Et toi, O.J.A, tu rencontres Lesly Ja avec aussi ce parcours là…
O.J.A : Ouais, je le suivais, et son groupe aussi, avant de le connaître. C’était des grands noms dans le Nord-Pas-De-Calais. Après j’ai eu la chance de pouvoir lui faire écouter mon premier projet, que j’avais fait seul. Il était là, en face de moi, en train de l’écouter, et j’avais une pression incroyable, parce que je savais qui c’était, et je savais que je n’étais pas encore prêt, mais il m’a pris sous son aile.
L.J : et pourtant y avait rien ! On était des figures locales, régionales, mais y avait moins de groupes aussi, dont le tien Scolti (ex Kheper), Mental Kombat.

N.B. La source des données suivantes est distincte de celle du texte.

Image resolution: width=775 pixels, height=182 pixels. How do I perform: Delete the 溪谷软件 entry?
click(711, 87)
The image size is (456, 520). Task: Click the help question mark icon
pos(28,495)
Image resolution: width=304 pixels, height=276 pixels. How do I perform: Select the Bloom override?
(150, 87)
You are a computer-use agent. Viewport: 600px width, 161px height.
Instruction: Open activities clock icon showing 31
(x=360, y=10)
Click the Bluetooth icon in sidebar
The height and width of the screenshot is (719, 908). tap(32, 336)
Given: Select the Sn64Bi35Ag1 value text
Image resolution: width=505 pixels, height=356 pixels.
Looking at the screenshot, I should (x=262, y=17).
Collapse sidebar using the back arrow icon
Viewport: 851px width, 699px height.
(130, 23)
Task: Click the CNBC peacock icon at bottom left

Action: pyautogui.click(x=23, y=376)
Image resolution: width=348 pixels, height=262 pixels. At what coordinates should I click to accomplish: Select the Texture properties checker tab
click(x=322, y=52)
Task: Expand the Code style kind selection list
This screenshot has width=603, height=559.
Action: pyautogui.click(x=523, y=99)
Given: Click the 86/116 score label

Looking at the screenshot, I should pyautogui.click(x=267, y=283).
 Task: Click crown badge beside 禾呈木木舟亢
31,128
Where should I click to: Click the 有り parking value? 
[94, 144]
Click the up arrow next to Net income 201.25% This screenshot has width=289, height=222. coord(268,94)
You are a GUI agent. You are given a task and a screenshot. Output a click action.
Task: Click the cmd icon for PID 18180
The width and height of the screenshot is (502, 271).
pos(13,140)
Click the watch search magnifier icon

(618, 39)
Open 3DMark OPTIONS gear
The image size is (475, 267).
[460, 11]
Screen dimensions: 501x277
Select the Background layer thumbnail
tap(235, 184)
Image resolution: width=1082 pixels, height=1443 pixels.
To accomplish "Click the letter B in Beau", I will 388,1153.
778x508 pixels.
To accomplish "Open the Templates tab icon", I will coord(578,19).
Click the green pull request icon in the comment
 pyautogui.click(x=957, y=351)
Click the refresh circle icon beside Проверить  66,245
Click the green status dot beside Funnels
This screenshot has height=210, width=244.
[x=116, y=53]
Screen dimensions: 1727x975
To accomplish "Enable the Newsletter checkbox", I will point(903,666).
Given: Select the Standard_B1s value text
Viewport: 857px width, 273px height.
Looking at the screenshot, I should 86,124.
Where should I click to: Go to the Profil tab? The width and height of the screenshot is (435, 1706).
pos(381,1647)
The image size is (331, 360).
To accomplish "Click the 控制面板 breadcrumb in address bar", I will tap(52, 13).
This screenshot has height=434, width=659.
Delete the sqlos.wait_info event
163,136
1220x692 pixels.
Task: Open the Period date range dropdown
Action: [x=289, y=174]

J’ai l’impression qu’on était même que 2 groupes au tout début. Y avait pas autant d’énergie. On pouvait aller faire des concerts à l’Aéronef comme on voulait, aujourd’hui je pense pas que ce soit aussi facile. On avait une petite réputation qui s’était faite, de K7 en K7, dans les voitures
Donc O.J.A t’arrives avec humilité…
O.J.A : Ouais, complètement. Impressionné. J’avais chopé un studio avec mon frère, mais on y connaissait strictement rien.